Sunday, May 2, 2021

What Are We Learning From Cable Shows? -- II

White House Press Secretaary Jen Psaki, an upper-class white woman with The Look, acknowledged the importance of the most-watched cable shows a few weeks ago, when, implying that white conservatives were somehow lagging behind in getting their vaccinations, she said,

“We’ve run PSAs on the ‘Deadliest Catch,’ we’re engaged with NASCAR and Country Music TV,” Psaki added. “We’re looking for a range of ways to get directly connected to white conservative communities. . ."

I found a 2014 piece in Variety that gives an indication of Deadliest Catch's continuing popularity:

The show, which tells real-life stories aboard fishing vessels in the Bering Sea during crab fishing season, averaged 3.02 million viewers in the 9 o’clock hour, according to Nielsen, its largest audience in five weeks. It finished close behind TLC’s “19 Kids and Counting” (3.03 million) as the most popular cable series overall on the night.

It’s in key demos, though, that “Deadliest Catch” is especially potent. Its 1.2 rating/4 share in adults 18-49 was tops on cable for the night, and even beat programs on Fox and CBS (a repeat) in its time period.

But it's beyond oversimplification to say it's a show about white guys, which is certainly what Jen Psaki suggests it is. From my time in the insurance industry, I know that Bering Sea crab fishermen are among the very few occupations for which insurers will not underwrite life insurance policies, period. The show gives a very clear picture of why this is. Not only are the workers routinely subject to injury and death while on deck, but whole vessels simply sink and disappear with some regularity, losing most or all of their crews.

Among other things, the show doesn't romanticize or sugar-coat any of this. It does strongly suggest that highly capable captains and crews can minimize the chances of these things happening, which is a theme we've learned since Melville and Conrad, and it's sometimes the focus of action in particular episodes.

In fact, I would say that this is a strong factor behind the show's ongoing popularity: there's an admiration for competence, experience, and job knowledge. Among the crews, on one hand, there's a sense that going crab fishing may be something of a last chance in a life headed toward the bottom, but clearly the job demands the ability to do exhausting physical labor for 24 hours and more at a stretch, in extreme cold, with ocean water pouring over the deck.

By and large, the ones who wittingly accept those conditions rise to the challenge, and this is something the episodes often reflect as well. And while some scenes in any cable show like this are scripted beforehand by the producers, or editors stitch individual scenes to imply a continuity that wasn't originally there, the fact that the episodes are filmed on deck and in the pilot house from day to day as the voyages unfold means there's a core of experience that can't be faked, glossed over, or moralized.

Jen Psaki strongly implies that the shows are about, and appeal primarily to, white people. The first impression I have is that if you watch the show or others like it, this simply isn't the case. Just earning a living in a place like Los Angeles, or for that matter a place like Alaska, people run into such a wild mix of populations that it's hard to tell who's what -- and that's because you're running into different people all day, every day, and let's face it, you're busy.

In our Roman Catholic parish there are Anglos, people of African descent, both from the US, Africa, and wherever else, people of South Asian descent, Filipinos of Chinese descent, Filipinos of Filipino descent, Koreans, Vietnamese, Latins from anywhere, and so forth, to the point that nobody from any group is entirely certain who's what. At one point, we had two priests from India, but the Filipinos were convinced that one of them was Filipino, which both the Indian priests enjoyed greatly. The fact is that in the real world, nobody has time for who checks what box.

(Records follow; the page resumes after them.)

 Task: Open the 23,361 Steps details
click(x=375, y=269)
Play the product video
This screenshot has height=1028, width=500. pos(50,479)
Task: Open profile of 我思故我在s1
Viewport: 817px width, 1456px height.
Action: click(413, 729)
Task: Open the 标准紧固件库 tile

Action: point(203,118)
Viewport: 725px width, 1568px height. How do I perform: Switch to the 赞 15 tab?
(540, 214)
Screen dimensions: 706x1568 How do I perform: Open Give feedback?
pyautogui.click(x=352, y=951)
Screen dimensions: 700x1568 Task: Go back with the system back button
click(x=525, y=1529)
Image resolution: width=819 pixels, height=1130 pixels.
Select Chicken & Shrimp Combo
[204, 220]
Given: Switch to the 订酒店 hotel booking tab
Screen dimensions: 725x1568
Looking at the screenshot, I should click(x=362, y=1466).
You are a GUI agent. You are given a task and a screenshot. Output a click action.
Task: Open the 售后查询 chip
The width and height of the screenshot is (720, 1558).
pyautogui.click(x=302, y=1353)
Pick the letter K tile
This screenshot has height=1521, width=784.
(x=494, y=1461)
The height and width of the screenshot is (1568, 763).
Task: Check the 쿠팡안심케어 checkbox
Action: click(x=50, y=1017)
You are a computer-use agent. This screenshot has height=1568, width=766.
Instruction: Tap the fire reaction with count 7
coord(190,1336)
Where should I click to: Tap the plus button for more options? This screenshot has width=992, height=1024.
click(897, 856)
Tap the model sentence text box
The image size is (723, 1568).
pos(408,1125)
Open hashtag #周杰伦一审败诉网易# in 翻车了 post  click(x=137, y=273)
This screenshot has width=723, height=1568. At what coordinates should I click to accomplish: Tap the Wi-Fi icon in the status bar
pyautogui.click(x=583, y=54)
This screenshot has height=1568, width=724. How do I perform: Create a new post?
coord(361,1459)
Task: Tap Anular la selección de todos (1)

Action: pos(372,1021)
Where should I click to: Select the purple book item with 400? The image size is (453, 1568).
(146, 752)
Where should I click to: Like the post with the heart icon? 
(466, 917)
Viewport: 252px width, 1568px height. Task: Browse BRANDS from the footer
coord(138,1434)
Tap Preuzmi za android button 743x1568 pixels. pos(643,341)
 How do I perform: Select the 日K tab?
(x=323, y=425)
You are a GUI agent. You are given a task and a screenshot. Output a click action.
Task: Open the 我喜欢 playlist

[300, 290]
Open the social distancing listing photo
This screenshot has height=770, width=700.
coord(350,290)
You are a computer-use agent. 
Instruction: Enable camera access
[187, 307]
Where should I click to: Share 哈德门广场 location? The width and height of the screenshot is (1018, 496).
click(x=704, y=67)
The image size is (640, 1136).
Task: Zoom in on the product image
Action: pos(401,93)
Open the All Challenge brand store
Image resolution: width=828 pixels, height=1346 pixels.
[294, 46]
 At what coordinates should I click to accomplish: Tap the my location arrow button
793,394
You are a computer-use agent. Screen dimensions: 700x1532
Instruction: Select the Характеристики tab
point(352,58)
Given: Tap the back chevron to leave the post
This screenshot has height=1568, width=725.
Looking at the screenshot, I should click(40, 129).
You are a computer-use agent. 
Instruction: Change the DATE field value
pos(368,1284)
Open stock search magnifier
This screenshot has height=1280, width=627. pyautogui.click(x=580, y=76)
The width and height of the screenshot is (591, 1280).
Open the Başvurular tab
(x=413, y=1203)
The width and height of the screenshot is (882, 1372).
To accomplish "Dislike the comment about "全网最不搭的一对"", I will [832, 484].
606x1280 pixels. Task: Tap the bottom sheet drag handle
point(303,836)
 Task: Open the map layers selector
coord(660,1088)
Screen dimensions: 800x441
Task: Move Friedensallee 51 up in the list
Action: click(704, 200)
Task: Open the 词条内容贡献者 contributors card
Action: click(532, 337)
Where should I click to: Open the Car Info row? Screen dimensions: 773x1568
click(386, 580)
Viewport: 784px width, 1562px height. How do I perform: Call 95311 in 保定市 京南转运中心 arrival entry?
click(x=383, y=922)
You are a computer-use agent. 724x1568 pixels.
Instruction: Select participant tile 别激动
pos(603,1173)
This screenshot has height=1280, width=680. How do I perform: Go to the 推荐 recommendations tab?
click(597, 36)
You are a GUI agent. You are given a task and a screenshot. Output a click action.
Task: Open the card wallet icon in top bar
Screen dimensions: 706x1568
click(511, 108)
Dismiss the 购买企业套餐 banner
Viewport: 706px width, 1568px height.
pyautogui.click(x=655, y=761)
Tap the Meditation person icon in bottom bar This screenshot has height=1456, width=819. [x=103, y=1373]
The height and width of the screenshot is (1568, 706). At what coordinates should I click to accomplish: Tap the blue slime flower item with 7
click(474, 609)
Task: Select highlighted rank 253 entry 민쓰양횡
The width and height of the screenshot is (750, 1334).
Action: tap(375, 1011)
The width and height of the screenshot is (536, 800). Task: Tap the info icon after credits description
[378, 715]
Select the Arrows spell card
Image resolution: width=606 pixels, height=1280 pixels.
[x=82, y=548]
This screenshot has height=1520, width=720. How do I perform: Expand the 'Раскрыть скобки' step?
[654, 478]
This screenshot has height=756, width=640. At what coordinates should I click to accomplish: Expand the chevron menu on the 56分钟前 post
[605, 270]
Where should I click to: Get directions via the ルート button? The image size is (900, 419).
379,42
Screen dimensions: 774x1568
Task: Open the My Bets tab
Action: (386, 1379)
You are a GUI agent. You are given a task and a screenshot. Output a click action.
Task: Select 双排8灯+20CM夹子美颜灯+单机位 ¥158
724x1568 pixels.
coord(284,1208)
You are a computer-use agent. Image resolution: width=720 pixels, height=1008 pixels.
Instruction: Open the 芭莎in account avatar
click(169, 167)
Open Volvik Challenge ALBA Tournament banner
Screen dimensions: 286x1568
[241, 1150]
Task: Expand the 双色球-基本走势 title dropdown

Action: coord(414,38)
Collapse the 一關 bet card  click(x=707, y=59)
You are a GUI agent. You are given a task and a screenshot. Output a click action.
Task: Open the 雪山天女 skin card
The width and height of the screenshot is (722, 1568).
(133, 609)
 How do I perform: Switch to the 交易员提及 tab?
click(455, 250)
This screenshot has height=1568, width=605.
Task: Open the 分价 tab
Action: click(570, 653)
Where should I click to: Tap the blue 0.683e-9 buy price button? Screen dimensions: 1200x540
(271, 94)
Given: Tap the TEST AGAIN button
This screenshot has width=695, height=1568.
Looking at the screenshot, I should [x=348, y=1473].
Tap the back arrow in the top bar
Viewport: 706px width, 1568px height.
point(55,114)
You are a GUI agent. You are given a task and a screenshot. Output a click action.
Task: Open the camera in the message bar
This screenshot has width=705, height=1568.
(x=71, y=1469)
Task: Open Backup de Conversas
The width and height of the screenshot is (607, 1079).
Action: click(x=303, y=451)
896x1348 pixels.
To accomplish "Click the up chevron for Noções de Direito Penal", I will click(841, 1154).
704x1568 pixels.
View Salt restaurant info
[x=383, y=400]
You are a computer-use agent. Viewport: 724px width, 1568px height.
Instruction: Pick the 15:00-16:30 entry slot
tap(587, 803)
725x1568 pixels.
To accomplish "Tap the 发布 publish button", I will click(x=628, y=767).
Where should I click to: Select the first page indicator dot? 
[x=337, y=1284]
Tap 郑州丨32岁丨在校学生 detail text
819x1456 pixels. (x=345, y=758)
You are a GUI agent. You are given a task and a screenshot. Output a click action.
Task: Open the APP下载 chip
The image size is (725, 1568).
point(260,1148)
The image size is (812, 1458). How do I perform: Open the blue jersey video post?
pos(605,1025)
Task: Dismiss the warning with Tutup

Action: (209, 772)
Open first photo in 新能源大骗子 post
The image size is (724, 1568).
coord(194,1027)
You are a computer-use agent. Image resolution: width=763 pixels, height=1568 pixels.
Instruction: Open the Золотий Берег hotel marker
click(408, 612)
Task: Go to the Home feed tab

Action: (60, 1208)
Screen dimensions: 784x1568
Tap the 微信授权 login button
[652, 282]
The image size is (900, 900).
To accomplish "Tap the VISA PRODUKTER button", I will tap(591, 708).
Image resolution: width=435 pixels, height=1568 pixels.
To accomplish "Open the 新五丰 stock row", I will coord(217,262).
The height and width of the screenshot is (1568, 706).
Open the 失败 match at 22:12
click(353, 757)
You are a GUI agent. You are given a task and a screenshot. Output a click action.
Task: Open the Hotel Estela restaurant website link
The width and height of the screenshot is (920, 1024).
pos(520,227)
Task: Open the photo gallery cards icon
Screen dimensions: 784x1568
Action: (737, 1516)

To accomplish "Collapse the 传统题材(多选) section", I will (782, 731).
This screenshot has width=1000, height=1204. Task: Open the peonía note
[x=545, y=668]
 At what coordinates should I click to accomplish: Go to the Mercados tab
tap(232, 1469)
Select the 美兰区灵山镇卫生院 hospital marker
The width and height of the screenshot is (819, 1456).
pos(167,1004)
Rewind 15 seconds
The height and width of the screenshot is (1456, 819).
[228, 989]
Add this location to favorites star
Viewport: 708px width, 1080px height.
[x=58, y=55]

The impression I have from watching Deadliest Catch is that the crews are inevitably going to be that sort of mix. Some are whites, some are Native Alaskan, some are going to be Russian, Hawaiian, Japanese, or Chinese. They're all filthy, unshaven, wearing rain gear with hoods, waves pouring over them. Nobody, on deck or at home, has time to worry over who's what, too much is going on. This is much of the world in the 21st century.

The issue is getting the job done and getting home safely with a big reward. Clearly this sort of thing resonates with the plebs. Jen Psaki, an upper class white woman stuck in a bubble, hasn't a clue.